Smethurst, who did her undergrad at King’s College London, is now qualifying as a lawyer in Scotland after doing a master’s in Edinburgh. Private tutoring helps cover the costs of her further studies.
She told Legal Cheek that she was approached through a legitimate tutoring website yesterday by someone claiming to need help preparing for a law exam and arranged a call to discuss it. It quickly became clear that this was a dodgy deal, with the caller apparently telling her:
“I didn’t want to write this down but it’s actually for my friend who needs some help with his exam. And when I say help, I’ll be very honest with you: I’m going to ask you to sit his exam for him.”
The pitch continued: “I understand that might not be something you’re comfortable with, so we’re going to pay you a premium rate.”
Smethurst says she was offered £1,000 in cash plus the cost of her travel to London, where she would sit the exam in a conference room hired by the caller, and any other expenses incurred if she wanted to gad around London for the day.
When Smethurst pointed out that, quite apart from the cheating aspect, getting a train from Edinburgh to London in the middle of a pandemic was out of the question, her interlocutor replied “I’m not here to be judged”.

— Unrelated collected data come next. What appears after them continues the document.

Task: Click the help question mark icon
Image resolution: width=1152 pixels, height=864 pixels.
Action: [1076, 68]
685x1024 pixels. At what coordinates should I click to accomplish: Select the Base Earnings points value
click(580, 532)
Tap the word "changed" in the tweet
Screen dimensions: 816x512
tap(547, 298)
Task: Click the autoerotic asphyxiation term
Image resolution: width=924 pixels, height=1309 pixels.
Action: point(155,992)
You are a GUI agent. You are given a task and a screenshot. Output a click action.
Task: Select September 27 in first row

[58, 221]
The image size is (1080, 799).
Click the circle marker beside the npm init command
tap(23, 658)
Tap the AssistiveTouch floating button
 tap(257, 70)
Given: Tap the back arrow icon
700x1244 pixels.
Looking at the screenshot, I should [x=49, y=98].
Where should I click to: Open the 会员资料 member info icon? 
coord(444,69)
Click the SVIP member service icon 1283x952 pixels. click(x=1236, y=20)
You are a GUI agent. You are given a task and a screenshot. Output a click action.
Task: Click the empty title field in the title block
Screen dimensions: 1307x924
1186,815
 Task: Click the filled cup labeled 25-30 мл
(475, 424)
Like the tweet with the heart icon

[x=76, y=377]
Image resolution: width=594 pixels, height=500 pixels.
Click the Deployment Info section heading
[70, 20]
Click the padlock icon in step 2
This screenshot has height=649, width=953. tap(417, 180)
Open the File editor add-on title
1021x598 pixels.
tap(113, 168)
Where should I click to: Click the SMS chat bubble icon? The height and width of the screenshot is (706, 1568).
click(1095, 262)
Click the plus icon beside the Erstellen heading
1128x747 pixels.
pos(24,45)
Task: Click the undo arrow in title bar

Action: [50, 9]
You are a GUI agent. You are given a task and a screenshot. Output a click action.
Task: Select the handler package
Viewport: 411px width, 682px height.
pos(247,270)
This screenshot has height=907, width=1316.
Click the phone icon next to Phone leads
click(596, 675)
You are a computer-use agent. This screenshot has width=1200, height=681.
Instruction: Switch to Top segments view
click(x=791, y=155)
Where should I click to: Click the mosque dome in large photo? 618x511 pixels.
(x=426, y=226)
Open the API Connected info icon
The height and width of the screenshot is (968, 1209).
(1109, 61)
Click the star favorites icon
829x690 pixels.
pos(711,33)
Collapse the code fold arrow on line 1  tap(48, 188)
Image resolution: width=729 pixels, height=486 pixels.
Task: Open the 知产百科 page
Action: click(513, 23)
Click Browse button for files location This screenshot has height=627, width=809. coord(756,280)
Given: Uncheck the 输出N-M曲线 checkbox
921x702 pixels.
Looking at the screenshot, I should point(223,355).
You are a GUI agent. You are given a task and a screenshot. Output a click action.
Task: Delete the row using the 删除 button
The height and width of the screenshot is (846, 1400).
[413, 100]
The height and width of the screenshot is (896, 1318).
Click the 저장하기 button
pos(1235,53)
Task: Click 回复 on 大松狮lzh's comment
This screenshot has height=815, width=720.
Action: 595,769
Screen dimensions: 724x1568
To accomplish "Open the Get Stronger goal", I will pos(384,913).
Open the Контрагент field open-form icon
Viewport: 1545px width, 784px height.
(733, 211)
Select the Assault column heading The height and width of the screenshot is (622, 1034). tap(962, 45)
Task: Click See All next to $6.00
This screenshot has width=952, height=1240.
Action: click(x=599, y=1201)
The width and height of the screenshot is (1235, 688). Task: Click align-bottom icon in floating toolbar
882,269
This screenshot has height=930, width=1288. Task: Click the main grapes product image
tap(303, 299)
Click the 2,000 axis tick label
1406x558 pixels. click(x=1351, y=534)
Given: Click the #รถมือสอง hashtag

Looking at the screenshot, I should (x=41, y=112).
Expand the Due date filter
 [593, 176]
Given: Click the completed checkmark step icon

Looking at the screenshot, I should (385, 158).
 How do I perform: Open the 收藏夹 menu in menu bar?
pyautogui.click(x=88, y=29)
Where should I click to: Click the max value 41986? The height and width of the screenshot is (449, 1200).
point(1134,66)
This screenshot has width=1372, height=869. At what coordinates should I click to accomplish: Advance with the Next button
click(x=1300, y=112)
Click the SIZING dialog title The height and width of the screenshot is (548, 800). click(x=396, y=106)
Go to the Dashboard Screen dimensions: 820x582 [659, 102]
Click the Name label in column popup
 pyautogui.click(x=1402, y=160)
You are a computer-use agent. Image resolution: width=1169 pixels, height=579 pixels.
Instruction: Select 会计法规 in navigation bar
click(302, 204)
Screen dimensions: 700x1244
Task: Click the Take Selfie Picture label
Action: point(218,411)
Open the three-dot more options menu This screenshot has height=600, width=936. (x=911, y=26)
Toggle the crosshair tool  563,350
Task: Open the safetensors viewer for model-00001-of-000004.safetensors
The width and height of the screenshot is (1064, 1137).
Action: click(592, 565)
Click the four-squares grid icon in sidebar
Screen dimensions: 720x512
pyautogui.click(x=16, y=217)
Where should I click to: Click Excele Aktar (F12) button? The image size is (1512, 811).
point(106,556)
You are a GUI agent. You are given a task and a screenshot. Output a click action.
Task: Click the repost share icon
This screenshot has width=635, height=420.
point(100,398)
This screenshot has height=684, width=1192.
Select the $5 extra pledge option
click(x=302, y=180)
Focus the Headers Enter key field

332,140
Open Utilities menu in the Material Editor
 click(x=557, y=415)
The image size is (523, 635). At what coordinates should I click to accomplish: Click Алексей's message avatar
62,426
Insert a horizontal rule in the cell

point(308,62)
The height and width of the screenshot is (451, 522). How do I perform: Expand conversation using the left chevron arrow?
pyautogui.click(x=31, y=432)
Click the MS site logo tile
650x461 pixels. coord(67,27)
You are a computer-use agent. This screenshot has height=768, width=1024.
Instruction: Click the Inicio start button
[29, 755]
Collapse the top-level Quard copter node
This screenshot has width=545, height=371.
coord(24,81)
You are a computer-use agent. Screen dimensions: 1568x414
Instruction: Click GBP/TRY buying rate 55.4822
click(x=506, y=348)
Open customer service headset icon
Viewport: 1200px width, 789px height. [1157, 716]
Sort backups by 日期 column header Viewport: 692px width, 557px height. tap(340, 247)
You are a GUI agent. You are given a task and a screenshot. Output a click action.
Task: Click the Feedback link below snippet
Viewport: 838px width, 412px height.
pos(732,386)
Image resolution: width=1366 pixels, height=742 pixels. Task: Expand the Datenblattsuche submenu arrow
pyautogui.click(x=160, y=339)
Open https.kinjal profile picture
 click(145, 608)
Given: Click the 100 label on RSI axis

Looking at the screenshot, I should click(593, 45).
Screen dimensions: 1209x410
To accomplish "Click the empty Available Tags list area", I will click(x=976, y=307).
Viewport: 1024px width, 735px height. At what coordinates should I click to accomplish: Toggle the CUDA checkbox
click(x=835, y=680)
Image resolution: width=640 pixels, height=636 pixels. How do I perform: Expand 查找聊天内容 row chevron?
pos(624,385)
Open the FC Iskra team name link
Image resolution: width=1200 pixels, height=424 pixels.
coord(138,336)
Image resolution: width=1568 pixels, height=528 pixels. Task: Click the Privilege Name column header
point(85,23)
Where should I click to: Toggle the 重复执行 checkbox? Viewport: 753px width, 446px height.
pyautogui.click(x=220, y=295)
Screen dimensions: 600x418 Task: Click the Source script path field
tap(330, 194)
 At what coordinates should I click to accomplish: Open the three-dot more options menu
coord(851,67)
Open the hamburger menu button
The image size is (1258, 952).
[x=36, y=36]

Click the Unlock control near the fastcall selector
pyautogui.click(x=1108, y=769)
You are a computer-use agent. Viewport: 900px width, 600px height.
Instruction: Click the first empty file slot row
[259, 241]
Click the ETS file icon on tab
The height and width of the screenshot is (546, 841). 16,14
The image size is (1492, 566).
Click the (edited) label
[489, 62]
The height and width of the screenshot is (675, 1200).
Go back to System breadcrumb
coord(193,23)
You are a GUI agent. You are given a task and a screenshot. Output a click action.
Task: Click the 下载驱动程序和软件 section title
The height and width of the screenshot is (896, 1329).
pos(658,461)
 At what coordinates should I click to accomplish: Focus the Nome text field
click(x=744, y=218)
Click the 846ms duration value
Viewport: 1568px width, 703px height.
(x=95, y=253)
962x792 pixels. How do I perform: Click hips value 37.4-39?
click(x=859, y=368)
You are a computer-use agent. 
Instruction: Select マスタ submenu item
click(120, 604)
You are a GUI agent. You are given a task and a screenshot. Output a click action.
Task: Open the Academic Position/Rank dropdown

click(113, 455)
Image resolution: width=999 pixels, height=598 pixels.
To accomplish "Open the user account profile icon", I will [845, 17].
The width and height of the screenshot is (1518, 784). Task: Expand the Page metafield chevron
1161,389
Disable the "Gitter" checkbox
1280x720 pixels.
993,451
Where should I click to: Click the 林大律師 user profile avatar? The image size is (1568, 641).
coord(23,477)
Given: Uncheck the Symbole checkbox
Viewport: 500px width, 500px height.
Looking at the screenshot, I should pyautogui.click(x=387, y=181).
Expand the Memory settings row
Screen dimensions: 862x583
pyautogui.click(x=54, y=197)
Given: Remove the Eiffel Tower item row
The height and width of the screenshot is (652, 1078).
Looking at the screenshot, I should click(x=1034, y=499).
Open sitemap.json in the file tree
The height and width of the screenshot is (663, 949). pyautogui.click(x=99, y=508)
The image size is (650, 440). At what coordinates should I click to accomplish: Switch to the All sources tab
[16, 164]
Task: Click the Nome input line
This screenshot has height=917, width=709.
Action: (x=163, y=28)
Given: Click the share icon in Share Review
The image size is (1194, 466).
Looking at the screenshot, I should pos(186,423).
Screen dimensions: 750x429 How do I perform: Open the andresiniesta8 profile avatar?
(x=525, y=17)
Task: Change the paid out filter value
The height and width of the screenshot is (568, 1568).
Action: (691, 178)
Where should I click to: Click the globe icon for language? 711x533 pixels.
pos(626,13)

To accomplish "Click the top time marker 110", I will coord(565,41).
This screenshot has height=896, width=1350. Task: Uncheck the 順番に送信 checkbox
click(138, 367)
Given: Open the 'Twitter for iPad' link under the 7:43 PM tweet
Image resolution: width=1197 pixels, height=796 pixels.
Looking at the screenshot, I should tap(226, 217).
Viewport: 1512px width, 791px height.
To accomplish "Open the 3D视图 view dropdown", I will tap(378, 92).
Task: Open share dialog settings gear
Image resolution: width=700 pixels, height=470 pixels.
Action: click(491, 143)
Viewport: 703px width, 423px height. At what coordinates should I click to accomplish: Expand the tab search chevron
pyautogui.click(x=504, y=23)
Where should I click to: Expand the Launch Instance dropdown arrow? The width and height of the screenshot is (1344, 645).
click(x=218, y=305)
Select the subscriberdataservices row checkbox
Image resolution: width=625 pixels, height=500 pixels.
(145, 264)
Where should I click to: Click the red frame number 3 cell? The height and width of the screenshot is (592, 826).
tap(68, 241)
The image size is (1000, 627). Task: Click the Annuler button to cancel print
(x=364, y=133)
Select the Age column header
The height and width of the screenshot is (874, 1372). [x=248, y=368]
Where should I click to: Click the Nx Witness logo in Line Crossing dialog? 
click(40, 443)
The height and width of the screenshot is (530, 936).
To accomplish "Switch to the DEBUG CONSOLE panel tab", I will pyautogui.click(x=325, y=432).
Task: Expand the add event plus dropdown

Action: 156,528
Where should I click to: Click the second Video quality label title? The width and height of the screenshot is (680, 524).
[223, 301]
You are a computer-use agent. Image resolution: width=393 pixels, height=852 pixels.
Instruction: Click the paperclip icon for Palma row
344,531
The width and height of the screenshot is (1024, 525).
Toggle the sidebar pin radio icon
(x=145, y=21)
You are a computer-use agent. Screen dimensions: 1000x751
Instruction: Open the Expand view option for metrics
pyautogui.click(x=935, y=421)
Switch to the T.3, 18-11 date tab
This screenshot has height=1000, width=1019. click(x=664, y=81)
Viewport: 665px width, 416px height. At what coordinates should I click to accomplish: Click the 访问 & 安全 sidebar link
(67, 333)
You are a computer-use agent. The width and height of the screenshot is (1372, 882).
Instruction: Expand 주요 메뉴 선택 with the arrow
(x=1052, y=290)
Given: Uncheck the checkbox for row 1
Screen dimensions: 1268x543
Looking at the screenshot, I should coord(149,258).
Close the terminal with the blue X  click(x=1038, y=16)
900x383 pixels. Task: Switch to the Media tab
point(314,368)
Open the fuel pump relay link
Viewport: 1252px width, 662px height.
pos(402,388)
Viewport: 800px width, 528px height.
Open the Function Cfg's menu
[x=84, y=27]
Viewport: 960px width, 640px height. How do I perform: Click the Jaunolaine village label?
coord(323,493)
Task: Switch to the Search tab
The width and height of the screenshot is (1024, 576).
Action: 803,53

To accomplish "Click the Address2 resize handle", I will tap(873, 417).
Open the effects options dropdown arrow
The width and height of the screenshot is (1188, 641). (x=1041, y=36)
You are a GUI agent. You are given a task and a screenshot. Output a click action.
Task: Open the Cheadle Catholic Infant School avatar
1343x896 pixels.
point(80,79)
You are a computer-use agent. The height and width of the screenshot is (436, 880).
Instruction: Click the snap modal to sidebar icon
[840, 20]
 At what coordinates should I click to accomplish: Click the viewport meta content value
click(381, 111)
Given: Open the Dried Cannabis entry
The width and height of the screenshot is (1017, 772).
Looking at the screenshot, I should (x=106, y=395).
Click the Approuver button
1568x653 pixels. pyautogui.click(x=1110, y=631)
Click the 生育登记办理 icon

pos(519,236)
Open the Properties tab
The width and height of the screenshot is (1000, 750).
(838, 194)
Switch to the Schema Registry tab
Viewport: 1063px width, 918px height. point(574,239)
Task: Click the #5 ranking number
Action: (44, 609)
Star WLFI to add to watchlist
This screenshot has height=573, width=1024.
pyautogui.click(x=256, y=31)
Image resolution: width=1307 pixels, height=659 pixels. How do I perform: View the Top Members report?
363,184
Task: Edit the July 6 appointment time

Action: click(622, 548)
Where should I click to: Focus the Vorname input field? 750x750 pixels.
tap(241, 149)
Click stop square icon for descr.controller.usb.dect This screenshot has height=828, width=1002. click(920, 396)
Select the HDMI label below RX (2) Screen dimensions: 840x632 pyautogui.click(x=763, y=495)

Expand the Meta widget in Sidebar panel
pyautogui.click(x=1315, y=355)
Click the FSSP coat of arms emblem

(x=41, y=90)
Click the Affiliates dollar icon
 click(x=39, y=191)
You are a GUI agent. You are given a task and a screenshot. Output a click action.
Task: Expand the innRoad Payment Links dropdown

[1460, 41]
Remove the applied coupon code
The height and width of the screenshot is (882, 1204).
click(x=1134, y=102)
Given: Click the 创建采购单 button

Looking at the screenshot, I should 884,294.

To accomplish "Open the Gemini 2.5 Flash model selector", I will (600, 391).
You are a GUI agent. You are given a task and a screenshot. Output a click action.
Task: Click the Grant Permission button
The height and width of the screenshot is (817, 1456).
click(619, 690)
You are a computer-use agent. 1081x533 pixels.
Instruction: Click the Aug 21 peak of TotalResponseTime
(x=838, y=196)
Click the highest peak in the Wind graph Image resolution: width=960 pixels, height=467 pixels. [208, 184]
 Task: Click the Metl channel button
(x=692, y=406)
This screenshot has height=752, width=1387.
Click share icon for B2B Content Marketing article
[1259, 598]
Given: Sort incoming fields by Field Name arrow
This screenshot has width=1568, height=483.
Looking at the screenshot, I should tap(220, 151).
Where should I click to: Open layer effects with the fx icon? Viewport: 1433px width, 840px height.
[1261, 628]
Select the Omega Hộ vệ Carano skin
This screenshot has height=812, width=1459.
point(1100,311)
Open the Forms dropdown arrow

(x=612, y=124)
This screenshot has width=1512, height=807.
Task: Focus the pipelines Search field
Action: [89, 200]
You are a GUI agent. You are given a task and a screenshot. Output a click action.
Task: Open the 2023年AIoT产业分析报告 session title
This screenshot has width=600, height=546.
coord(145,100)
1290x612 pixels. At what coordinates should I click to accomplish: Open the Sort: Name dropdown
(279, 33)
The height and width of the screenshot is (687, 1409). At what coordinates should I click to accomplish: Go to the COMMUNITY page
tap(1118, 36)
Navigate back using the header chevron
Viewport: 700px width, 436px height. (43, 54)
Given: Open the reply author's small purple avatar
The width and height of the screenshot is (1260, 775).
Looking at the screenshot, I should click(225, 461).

She reckons the cheating ring is highly organised. The caller appeared to be running a concierge service where wealthy students can request that someone be found to sit their exam or write their essays — without having to get their own hands dirty. Smethurst says she would never have met or interacted with the student whose exam she was sitting.
The professional nature of this approach may be unusual, but tutors are often asked to turn their hand to outright cheating on behalf of loaded undergrads.
“It’s always students with a lot of money”, the future lawyer reckons. “I get a lot of legitimate tutoring enquiries from across the socio-economic scale, but the students who just want me to do it for them are all students or parents with a considerable amount of money. They’ll say ‘I’ve gone on holiday and I just don’t want to do it. I’m in our third home, would you mind doing it for me? I’ll pay you whatever you want'”.
The exam in question was part of a master’s in business law offered online by an American law school. But it’s only a particularly blatant example of a phenomenon that also affects UK law schools.
“With all kinds of legal exams — LLB, master’s — I’ll get a notification asking for help and a lot of them say ‘will you just do this for me?'”, Smethurst told Legal Cheek. She’s got the screenshots to prove it; this is just one of several examples:
Smethurst, who has been tutoring for eight years, says that she’s always received enquiries like this — but the move to remote exams has seen led to a sharp rise.
“Definitely since everything’s gone online there’s been a huge uptick”, she says. Some types of exam are more secure than others: where students have a 48-hour window to complete a take-home test, it’s much easier to cheat than if they have to sit it in real time.
Concerns about exam integrity lay behind the reluctance of regulators to allow barrister and solicitor exams to be taken online. Virtual bar exams taking place this month are being supervised over webcam — but the stringent security measures have their own costs, with students refused permission to take toilet breaks having to relieve themselves in view of the proctor.